### WHAT THE TASK ASKS:
Exactly how many lines in this data contain the word "Simple"? Only the number should be given.

### LISTED ENTRIES:
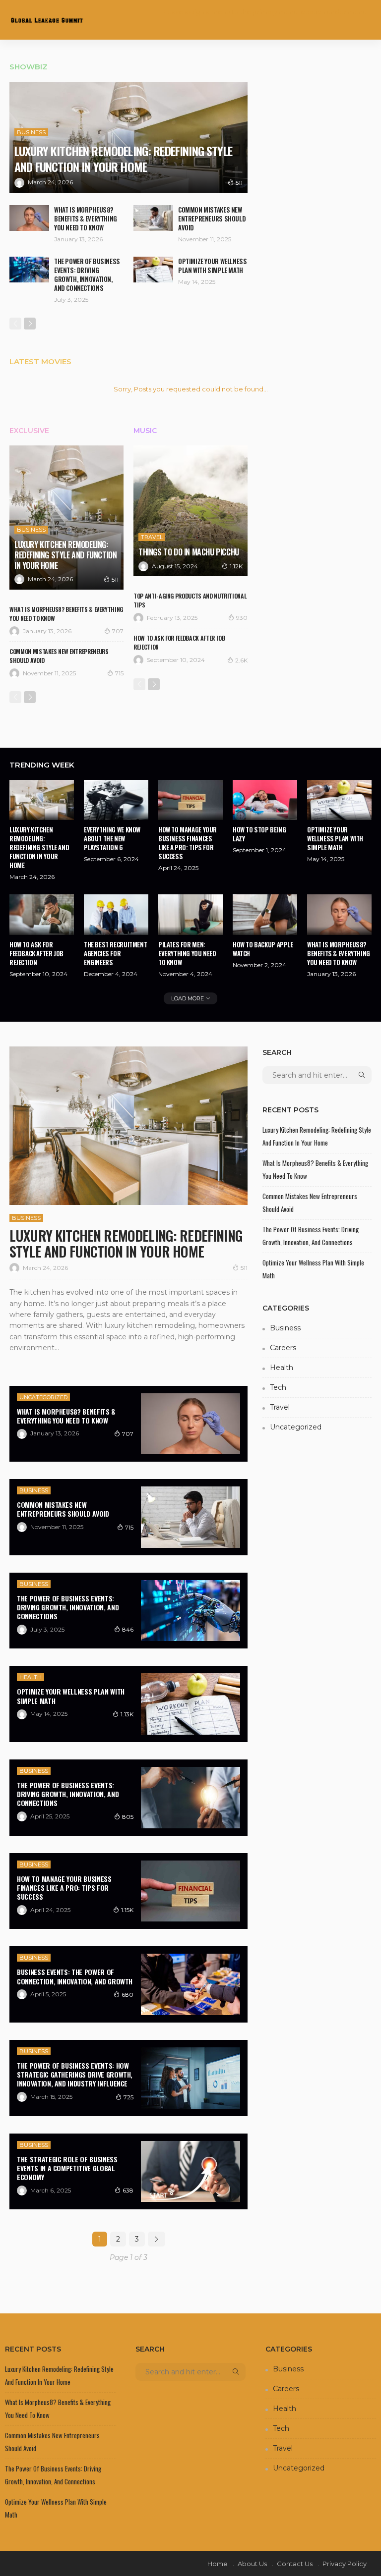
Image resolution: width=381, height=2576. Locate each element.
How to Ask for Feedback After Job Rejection (179, 642)
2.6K (241, 660)
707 (118, 631)
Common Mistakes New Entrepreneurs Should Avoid (212, 218)
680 (127, 1994)
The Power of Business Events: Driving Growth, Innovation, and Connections (87, 274)
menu (357, 12)
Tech (278, 1387)
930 (242, 617)
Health (30, 1677)
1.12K (236, 566)
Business (31, 132)
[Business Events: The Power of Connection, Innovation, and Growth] (190, 1984)
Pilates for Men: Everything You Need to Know (187, 953)
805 (127, 1816)
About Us (252, 2564)
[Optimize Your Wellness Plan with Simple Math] (153, 269)
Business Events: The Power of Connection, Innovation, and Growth (74, 1976)
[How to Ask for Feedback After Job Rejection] (41, 914)
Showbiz (28, 66)
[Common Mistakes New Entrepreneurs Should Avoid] (153, 218)
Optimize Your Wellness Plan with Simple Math (212, 265)
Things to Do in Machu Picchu (188, 552)
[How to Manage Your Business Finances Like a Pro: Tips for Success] (190, 800)
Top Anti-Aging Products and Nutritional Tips (189, 600)
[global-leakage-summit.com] (46, 20)
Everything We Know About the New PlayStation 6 (112, 838)
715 (119, 673)
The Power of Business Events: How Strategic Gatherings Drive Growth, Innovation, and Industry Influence (74, 2074)
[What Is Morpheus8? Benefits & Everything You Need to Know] (29, 218)
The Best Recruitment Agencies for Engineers (115, 953)
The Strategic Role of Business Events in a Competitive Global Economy (67, 2168)
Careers (283, 1347)
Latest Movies (40, 361)
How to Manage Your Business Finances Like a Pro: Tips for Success (187, 842)
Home (217, 2564)
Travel (152, 537)
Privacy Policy (344, 2564)
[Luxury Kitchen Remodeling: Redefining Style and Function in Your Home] (128, 137)
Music (145, 431)
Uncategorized (43, 1397)
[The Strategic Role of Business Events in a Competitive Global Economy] (190, 2171)
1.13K (127, 1714)
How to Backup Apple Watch (263, 948)
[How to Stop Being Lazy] (265, 800)
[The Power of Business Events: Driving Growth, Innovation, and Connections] (29, 269)
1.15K (127, 1910)
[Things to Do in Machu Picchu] (190, 510)
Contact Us (295, 2564)
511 (239, 182)
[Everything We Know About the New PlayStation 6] (116, 800)
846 (127, 1629)
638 (128, 2190)
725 (128, 2097)
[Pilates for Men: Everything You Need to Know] (190, 914)
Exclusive (29, 431)
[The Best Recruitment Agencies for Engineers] (116, 914)
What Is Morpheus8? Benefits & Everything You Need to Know (85, 218)
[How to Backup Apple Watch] (265, 914)
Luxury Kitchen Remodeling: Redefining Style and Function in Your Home (123, 158)
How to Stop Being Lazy (259, 833)
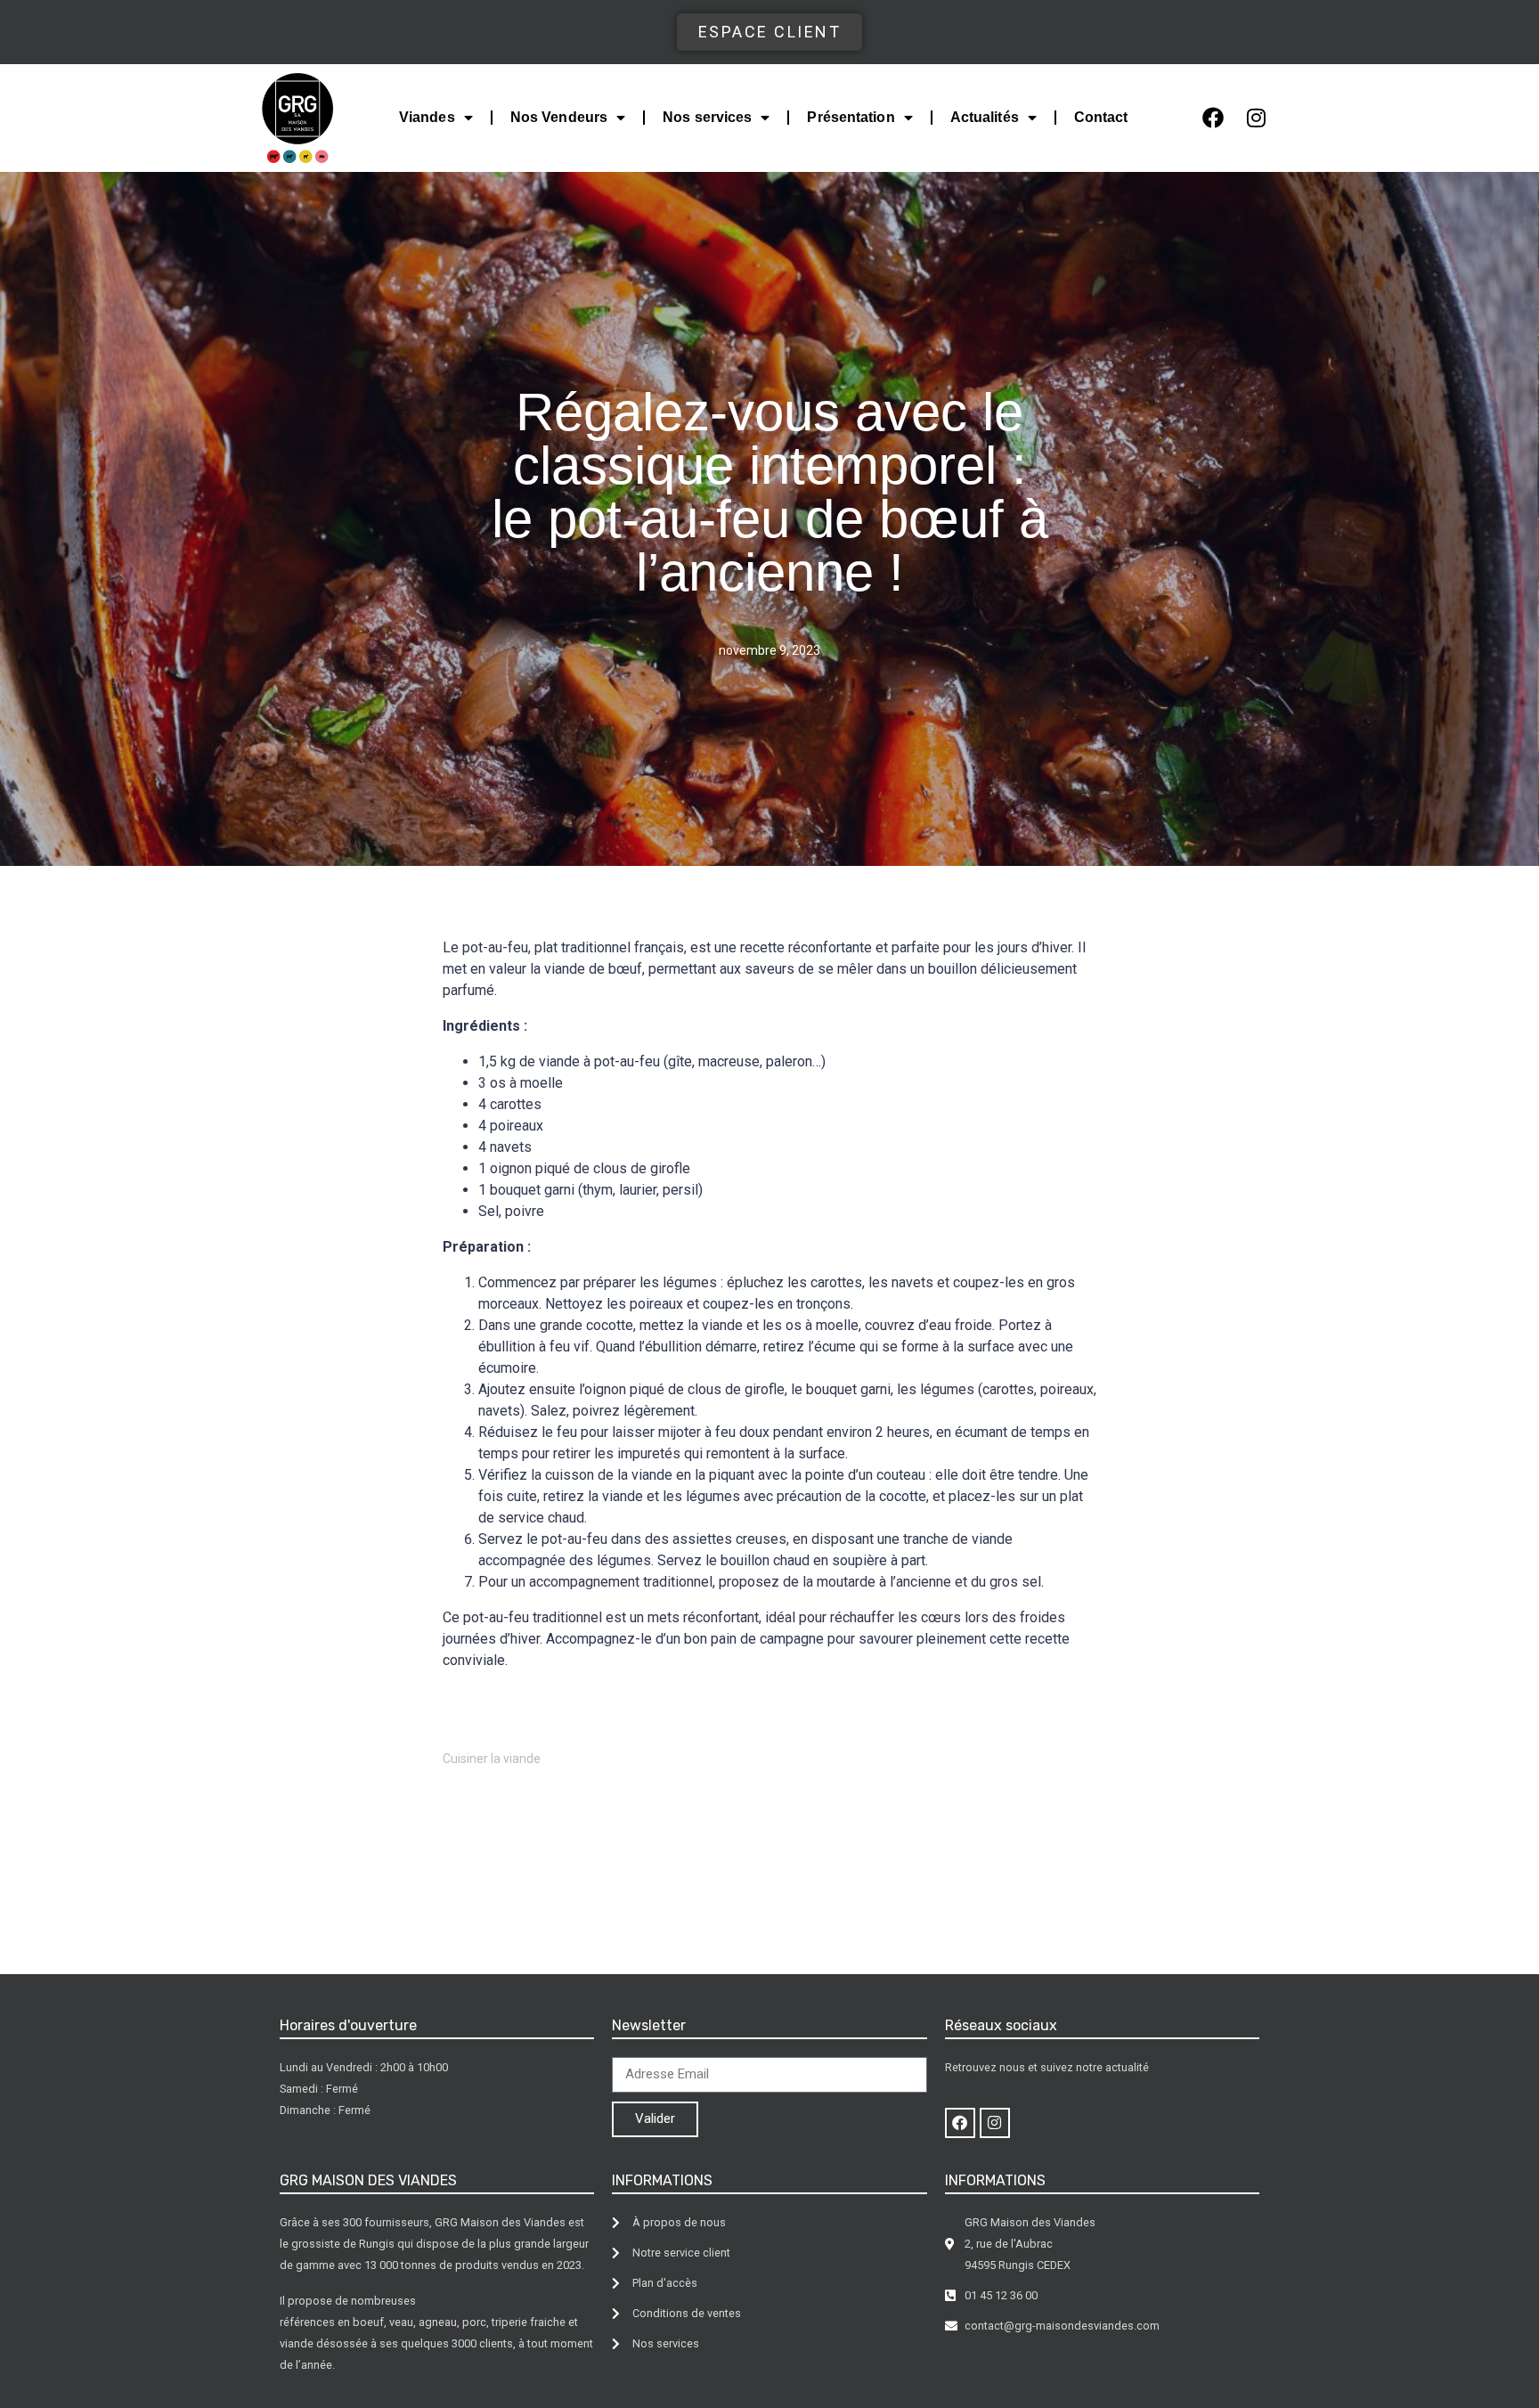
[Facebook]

### RESULT FOR THIS TASK:
2